* _EXERCISE OBJECTIVE_: The data must be written out once more, precisely as given.

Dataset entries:

··········

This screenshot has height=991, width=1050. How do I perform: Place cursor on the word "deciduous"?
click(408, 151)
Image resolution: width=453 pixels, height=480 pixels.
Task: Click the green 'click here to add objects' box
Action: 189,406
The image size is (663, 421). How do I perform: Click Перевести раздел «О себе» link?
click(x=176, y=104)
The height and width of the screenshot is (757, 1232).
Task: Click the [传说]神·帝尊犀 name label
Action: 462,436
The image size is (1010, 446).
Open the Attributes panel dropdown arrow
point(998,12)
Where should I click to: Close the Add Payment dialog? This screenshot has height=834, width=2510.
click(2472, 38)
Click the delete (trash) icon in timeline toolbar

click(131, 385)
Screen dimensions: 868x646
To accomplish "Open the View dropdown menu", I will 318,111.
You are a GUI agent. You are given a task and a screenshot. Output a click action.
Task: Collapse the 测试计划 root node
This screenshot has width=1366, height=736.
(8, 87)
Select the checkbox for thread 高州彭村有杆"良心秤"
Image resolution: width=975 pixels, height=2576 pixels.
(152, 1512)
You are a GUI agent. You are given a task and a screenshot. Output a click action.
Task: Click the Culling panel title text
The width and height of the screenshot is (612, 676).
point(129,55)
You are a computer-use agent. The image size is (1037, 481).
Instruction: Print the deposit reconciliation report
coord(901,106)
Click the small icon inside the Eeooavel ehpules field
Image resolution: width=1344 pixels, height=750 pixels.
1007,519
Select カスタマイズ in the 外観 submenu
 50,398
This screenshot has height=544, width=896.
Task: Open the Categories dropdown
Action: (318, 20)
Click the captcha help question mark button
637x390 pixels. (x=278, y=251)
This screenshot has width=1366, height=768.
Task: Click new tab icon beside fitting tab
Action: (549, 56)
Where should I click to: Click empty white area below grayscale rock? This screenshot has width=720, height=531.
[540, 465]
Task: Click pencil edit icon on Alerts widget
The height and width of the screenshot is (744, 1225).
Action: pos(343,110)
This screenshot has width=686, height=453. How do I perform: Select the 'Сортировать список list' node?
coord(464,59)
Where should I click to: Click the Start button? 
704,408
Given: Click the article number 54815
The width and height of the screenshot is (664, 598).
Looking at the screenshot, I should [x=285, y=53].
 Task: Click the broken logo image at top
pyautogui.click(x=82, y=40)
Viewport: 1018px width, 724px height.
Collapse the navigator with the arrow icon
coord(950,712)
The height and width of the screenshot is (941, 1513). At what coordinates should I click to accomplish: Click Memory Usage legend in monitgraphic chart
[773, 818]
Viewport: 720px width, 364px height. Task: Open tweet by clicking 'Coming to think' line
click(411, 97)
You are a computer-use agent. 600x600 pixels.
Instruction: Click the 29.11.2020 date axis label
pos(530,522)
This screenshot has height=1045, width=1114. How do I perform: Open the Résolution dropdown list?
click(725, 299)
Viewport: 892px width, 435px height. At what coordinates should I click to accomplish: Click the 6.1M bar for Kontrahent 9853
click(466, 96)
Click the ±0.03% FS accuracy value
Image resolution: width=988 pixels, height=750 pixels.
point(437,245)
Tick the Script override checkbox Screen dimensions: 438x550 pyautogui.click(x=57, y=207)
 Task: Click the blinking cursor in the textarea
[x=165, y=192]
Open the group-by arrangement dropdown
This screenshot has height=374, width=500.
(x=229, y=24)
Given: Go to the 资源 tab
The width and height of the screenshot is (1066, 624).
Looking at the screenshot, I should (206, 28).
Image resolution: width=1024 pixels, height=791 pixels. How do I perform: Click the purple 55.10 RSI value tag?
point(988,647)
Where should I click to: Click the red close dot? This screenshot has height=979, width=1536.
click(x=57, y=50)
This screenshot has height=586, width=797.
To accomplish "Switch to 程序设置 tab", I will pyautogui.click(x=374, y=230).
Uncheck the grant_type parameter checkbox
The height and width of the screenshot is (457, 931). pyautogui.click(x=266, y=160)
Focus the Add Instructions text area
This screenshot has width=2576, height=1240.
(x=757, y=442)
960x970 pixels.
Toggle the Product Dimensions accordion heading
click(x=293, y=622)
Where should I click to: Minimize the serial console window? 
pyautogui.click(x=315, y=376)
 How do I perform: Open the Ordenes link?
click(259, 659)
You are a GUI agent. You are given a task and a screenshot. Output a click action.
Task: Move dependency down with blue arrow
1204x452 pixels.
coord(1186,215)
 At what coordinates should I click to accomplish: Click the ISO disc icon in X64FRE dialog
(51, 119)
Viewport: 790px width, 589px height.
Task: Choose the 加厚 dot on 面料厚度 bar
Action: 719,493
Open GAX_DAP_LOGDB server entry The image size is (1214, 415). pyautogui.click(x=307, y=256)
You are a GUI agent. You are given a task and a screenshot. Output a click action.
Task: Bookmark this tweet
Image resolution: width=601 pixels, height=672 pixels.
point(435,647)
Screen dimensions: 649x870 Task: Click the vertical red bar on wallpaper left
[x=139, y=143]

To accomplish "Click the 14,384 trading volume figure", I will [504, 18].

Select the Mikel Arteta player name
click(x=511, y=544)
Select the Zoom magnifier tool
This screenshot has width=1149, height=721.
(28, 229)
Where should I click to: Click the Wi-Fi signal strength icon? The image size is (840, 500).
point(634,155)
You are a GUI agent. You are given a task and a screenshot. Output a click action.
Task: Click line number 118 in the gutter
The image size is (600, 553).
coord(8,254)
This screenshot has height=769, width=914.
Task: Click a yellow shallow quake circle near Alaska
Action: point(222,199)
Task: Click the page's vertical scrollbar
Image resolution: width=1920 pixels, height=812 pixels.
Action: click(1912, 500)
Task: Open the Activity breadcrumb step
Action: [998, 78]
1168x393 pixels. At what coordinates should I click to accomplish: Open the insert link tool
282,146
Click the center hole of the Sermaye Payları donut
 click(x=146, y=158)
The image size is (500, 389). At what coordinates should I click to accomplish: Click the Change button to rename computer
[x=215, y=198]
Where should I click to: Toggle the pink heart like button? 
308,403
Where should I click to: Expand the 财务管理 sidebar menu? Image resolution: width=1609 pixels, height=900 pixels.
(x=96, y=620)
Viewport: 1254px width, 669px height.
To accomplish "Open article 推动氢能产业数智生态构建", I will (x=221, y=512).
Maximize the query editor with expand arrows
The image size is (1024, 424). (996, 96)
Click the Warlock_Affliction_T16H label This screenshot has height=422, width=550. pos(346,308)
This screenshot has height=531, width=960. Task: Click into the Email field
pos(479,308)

··········

* _YOUR SOLUTION_:
This screenshot has height=991, width=1050. How do I perform: Place cursor on the word "deciduous"?
click(408, 151)
Image resolution: width=453 pixels, height=480 pixels.
Task: Click the green 'click here to add objects' box
Action: 189,406
The image size is (663, 421). How do I perform: Click Перевести раздел «О себе» link?
click(x=176, y=104)
The height and width of the screenshot is (757, 1232).
Task: Click the [传说]神·帝尊犀 name label
Action: 462,436
The image size is (1010, 446).
Open the Attributes panel dropdown arrow
point(998,12)
Where should I click to: Close the Add Payment dialog? This screenshot has height=834, width=2510.
click(2472, 38)
Click the delete (trash) icon in timeline toolbar

click(131, 385)
Screen dimensions: 868x646
To accomplish "Open the View dropdown menu", I will 318,111.
You are a GUI agent. You are given a task and a screenshot. Output a click action.
Task: Collapse the 测试计划 root node
This screenshot has width=1366, height=736.
(8, 87)
Select the checkbox for thread 高州彭村有杆"良心秤"
Image resolution: width=975 pixels, height=2576 pixels.
(152, 1512)
You are a GUI agent. You are given a task and a screenshot. Output a click action.
Task: Click the Culling panel title text
The width and height of the screenshot is (612, 676).
point(129,55)
You are a computer-use agent. The image size is (1037, 481).
Instruction: Print the deposit reconciliation report
coord(901,106)
Click the small icon inside the Eeooavel ehpules field
Image resolution: width=1344 pixels, height=750 pixels.
1007,519
Select カスタマイズ in the 外観 submenu
 50,398
This screenshot has height=544, width=896.
Task: Open the Categories dropdown
Action: (318, 20)
Click the captcha help question mark button
637x390 pixels. (x=278, y=251)
This screenshot has width=1366, height=768.
Task: Click new tab icon beside fitting tab
Action: (549, 56)
Where should I click to: Click empty white area below grayscale rock? This screenshot has width=720, height=531.
[540, 465]
Task: Click pencil edit icon on Alerts widget
The height and width of the screenshot is (744, 1225).
Action: pos(343,110)
This screenshot has width=686, height=453. How do I perform: Select the 'Сортировать список list' node?
coord(464,59)
Where should I click to: Click the Start button? 
704,408
Given: Click the article number 54815
The width and height of the screenshot is (664, 598).
Looking at the screenshot, I should [x=285, y=53].
 Task: Click the broken logo image at top
pyautogui.click(x=82, y=40)
Viewport: 1018px width, 724px height.
Collapse the navigator with the arrow icon
coord(950,712)
The height and width of the screenshot is (941, 1513). At what coordinates should I click to accomplish: Click Memory Usage legend in monitgraphic chart
[773, 818]
Viewport: 720px width, 364px height. Task: Open tweet by clicking 'Coming to think' line
click(411, 97)
You are a computer-use agent. 600x600 pixels.
Instruction: Click the 29.11.2020 date axis label
pos(530,522)
This screenshot has height=1045, width=1114. How do I perform: Open the Résolution dropdown list?
click(725, 299)
Viewport: 892px width, 435px height. At what coordinates should I click to accomplish: Click the 6.1M bar for Kontrahent 9853
click(466, 96)
Click the ±0.03% FS accuracy value
Image resolution: width=988 pixels, height=750 pixels.
point(437,245)
Tick the Script override checkbox Screen dimensions: 438x550 pyautogui.click(x=57, y=207)
 Task: Click the blinking cursor in the textarea
[x=165, y=192]
Open the group-by arrangement dropdown
This screenshot has height=374, width=500.
(x=229, y=24)
Given: Go to the 资源 tab
The width and height of the screenshot is (1066, 624).
Looking at the screenshot, I should (206, 28).
Image resolution: width=1024 pixels, height=791 pixels. How do I perform: Click the purple 55.10 RSI value tag?
point(988,647)
Where should I click to: Click the red close dot? This screenshot has height=979, width=1536.
click(x=57, y=50)
This screenshot has height=586, width=797.
To accomplish "Switch to 程序设置 tab", I will pyautogui.click(x=374, y=230).
Uncheck the grant_type parameter checkbox
The height and width of the screenshot is (457, 931). pyautogui.click(x=266, y=160)
Focus the Add Instructions text area
This screenshot has width=2576, height=1240.
(x=757, y=442)
960x970 pixels.
Toggle the Product Dimensions accordion heading
click(x=293, y=622)
Where should I click to: Minimize the serial console window? 
pyautogui.click(x=315, y=376)
 How do I perform: Open the Ordenes link?
click(259, 659)
You are a GUI agent. You are given a task and a screenshot. Output a click action.
Task: Move dependency down with blue arrow
1204x452 pixels.
coord(1186,215)
 At what coordinates should I click to accomplish: Click the ISO disc icon in X64FRE dialog
(51, 119)
Viewport: 790px width, 589px height.
Task: Choose the 加厚 dot on 面料厚度 bar
Action: 719,493
Open GAX_DAP_LOGDB server entry The image size is (1214, 415). pyautogui.click(x=307, y=256)
You are a GUI agent. You are given a task and a screenshot. Output a click action.
Task: Bookmark this tweet
Image resolution: width=601 pixels, height=672 pixels.
point(435,647)
Screen dimensions: 649x870 Task: Click the vertical red bar on wallpaper left
[x=139, y=143]

To accomplish "Click the 14,384 trading volume figure", I will [504, 18].

Select the Mikel Arteta player name
click(x=511, y=544)
Select the Zoom magnifier tool
This screenshot has width=1149, height=721.
(28, 229)
Where should I click to: Click the Wi-Fi signal strength icon? The image size is (840, 500).
point(634,155)
You are a GUI agent. You are given a task and a screenshot. Output a click action.
Task: Click line number 118 in the gutter
The image size is (600, 553).
coord(8,254)
This screenshot has height=769, width=914.
Task: Click a yellow shallow quake circle near Alaska
Action: point(222,199)
Task: Click the page's vertical scrollbar
Image resolution: width=1920 pixels, height=812 pixels.
Action: click(1912, 500)
Task: Open the Activity breadcrumb step
Action: [998, 78]
1168x393 pixels. At what coordinates should I click to accomplish: Open the insert link tool
282,146
Click the center hole of the Sermaye Payları donut
 click(x=146, y=158)
The image size is (500, 389). At what coordinates should I click to accomplish: Click the Change button to rename computer
[x=215, y=198]
Where should I click to: Toggle the pink heart like button? 
308,403
Where should I click to: Expand the 财务管理 sidebar menu? Image resolution: width=1609 pixels, height=900 pixels.
(x=96, y=620)
Viewport: 1254px width, 669px height.
To accomplish "Open article 推动氢能产业数智生态构建", I will (x=221, y=512).
Maximize the query editor with expand arrows
The image size is (1024, 424). (996, 96)
Click the Warlock_Affliction_T16H label This screenshot has height=422, width=550. pos(346,308)
This screenshot has height=531, width=960. Task: Click into the Email field
pos(479,308)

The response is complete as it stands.